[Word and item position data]

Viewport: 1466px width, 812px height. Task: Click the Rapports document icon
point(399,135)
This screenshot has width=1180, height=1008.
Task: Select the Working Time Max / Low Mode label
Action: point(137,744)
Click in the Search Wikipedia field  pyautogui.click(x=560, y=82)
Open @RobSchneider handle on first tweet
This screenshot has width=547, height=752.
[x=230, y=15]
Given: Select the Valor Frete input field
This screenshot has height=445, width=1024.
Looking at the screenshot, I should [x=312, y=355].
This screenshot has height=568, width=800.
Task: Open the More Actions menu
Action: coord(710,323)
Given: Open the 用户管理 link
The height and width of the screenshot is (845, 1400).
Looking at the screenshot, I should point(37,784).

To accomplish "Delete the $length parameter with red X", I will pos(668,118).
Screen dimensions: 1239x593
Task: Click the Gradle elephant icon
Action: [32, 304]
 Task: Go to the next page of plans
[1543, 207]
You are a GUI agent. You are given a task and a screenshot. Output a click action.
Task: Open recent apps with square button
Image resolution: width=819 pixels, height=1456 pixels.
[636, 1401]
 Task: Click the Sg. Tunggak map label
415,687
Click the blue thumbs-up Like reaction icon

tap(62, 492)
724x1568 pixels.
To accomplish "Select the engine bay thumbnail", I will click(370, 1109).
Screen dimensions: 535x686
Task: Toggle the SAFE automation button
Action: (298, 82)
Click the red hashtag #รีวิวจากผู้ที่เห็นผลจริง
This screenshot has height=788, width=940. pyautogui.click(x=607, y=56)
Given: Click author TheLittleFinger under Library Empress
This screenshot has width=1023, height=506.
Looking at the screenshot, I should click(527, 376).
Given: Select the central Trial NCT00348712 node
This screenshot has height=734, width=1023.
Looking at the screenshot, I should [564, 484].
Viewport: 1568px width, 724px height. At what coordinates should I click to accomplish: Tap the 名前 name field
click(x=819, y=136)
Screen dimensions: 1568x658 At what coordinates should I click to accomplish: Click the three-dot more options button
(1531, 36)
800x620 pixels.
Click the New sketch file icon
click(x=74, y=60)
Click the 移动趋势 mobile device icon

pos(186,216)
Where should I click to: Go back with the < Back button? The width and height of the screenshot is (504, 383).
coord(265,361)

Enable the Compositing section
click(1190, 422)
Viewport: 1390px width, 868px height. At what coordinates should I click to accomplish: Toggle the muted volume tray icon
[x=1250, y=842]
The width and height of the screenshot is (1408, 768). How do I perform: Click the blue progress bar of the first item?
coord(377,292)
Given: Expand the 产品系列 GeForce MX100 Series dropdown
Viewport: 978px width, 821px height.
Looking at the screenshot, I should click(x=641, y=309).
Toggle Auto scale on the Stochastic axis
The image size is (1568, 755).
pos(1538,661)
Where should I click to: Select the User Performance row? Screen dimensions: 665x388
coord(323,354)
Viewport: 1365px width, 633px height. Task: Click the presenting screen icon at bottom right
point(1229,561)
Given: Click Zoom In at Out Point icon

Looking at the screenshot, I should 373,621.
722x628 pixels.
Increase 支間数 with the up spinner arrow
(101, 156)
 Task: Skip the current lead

• What you are asked to do: Reproduce the data verbatim, starting at the very beginning and ending with the line that contains "Click in the", including that line.

• Full output:
Viewport: 1466px width, 812px height. Task: Click the Rapports document icon
point(399,135)
This screenshot has width=1180, height=1008.
Task: Select the Working Time Max / Low Mode label
Action: point(137,744)
Click in the Search Wikipedia field  pyautogui.click(x=560, y=82)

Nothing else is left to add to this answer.